Danger, le communautarisme!

Qui sonne bien comme le “communisme”!

Durante la sua intervista a “DiMartedì”, parlando dell’immigrazione, Marine Le Pen ha fatto un’affermazione interessante. Non condivisibile, assolutamente, né dal punto di vista politico, né sociologico. Ma un’affermazione sulla quale vale la pena ragionare.

Afferma Le Pen: “l’immigrazione porta il comunitarismo.
Dicasi “comunitarismo” quelle teorie contrapposte al liberalismo che vedono il singolo principalmente, o esclusivamente, come membro di una comunità, di un gruppo.

Io non credo che questa affermazione sia corretta, credo piuttosto che gli individui si cerchino rifugio nelle comunità, quando le condizioni sociali diventano critiche e le prospettive di vita appaiono negative. In queste circostanze, a mio avviso, l’individuo è portato a cercare sostegno fra coloro che gli paiono più prossimi e disposti ad aiutarlo, a dargli un’identità ed un senso d’appartenenza rassicuranti.
Ma, non essendo un sociologo, non approfondirò oltre questo tema.
Piuttosto, mi basta esporre un paradosso.

Il paradosso interno al Front National.
Leggo nell’interessante articolo “A party with no past, just future?” di Charlotte Rotman (già giornalista per Libération) sul sito Policy Network (che consiglio caldamente) che il “nuovo corso” di FN si fonda soprattutto sul contributo di tanti giovani ragazzi e ragazze che vedono nel partito di estrema destra francese un’ancora cui aggrapparsi in un momento tanto critico e pieno di incertezze. Cito la Rotman, quando parla dei ventenni sostenitori del Front National:

[…] a generation that often feels humiliated, derided and threatened by globalisation. These young FN recruits need rules and are in search of an identity. The FN knows how to reassure them. In an increasingly complex world, which is harder to decipher, it is appealing with its unequivocal approach […]
(Una generazione che si sente umiliata, derisa e minacciata dalla globalizzazione. Queste giovani reclute di FN hanno bisogno di regole e sono alla ricerca di un’identità. FN sa come rassicurarli. In un mondo sempre più complesso, difficile da decifrare, è di forte appeal con il suo approcio non-equivoco).

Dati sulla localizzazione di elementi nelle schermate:
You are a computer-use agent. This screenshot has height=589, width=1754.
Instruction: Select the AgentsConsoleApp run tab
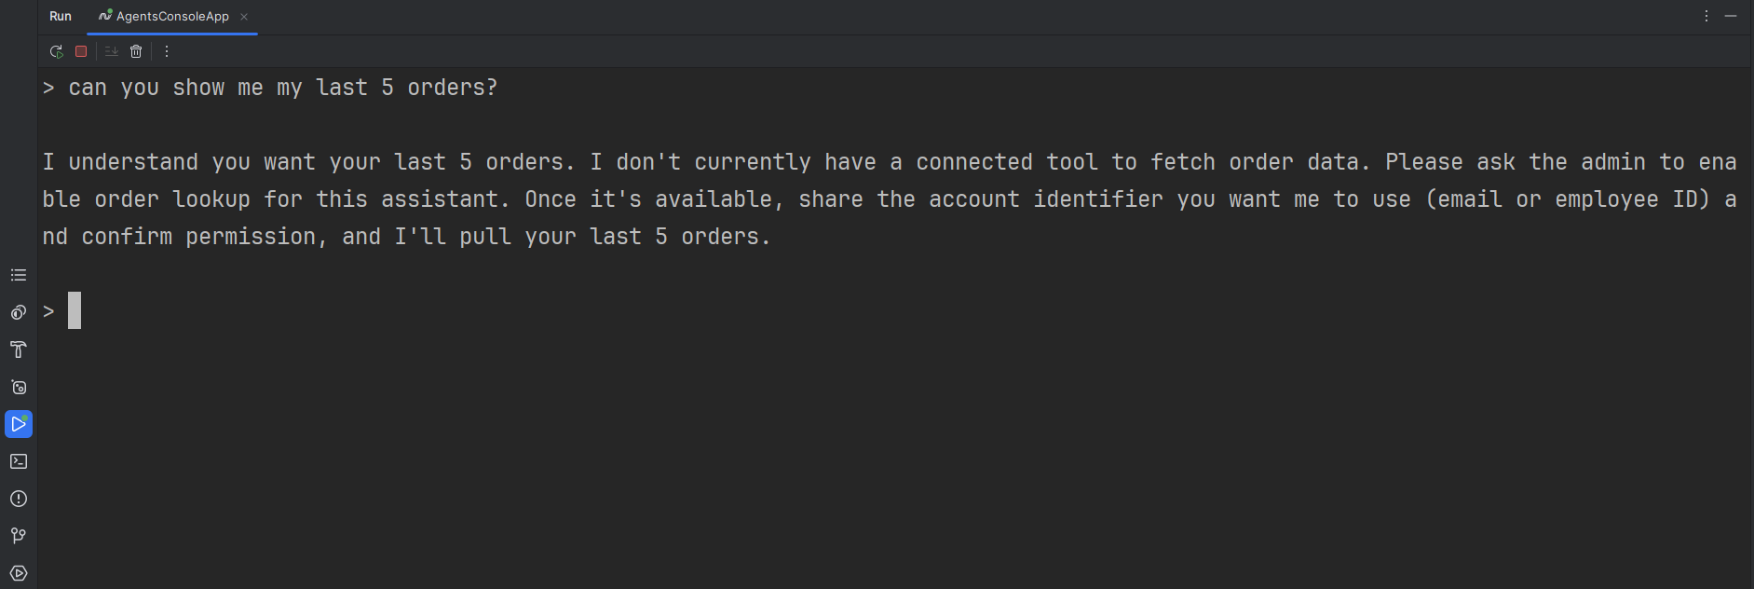coord(164,16)
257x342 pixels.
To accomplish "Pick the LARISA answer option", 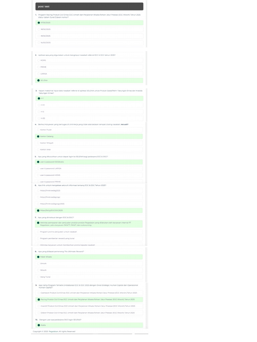I will (89, 74).
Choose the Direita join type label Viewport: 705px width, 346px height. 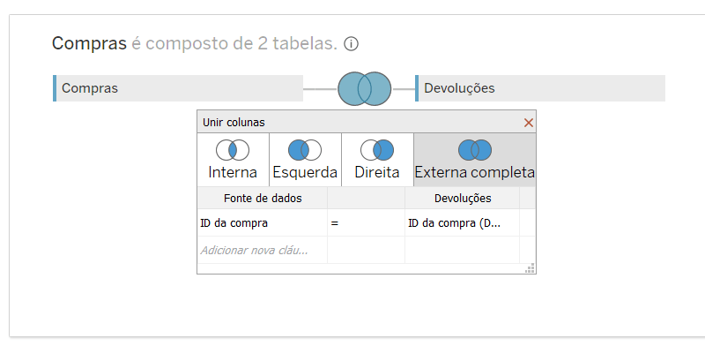pos(377,172)
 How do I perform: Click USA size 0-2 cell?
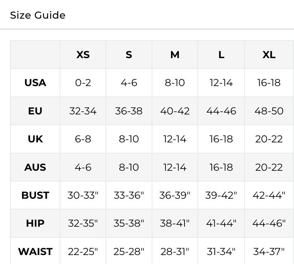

### Attività da svolgere
[1] Secondo il brano sul comunitarismo, per quale testata ha lavorato in passato Charlotte Rotman?
[2] Ricopia dal brano sul comunitarismo tutto ciò che va da "[…] a generation" giù fino a "suo approcio non-equivoco).", scambiando "umiliata" con "mortificata".
L'elenco proviene da una fonte diversa.

### Risposte attese
[1] Per Libération.

[2]
[…] a generation that often feels humiliated, derided and threatened by globalisation. These young FN recruits need rules and are in search of an identity. The FN knows how to reassure them. In an increasingly complex world, which is harder to decipher, it is appealing with its unequivocal approach […]
(Una generazione che si sente mortificata, derisa e minacciata dalla globalizzazione. Queste giovani reclute di FN hanno bisogno di regole e sono alla ricerca di un’identità. FN sa come rassicurarli. In un mondo sempre più complesso, difficile da decifrare, è di forte appeal con il suo approcio non-equivoco).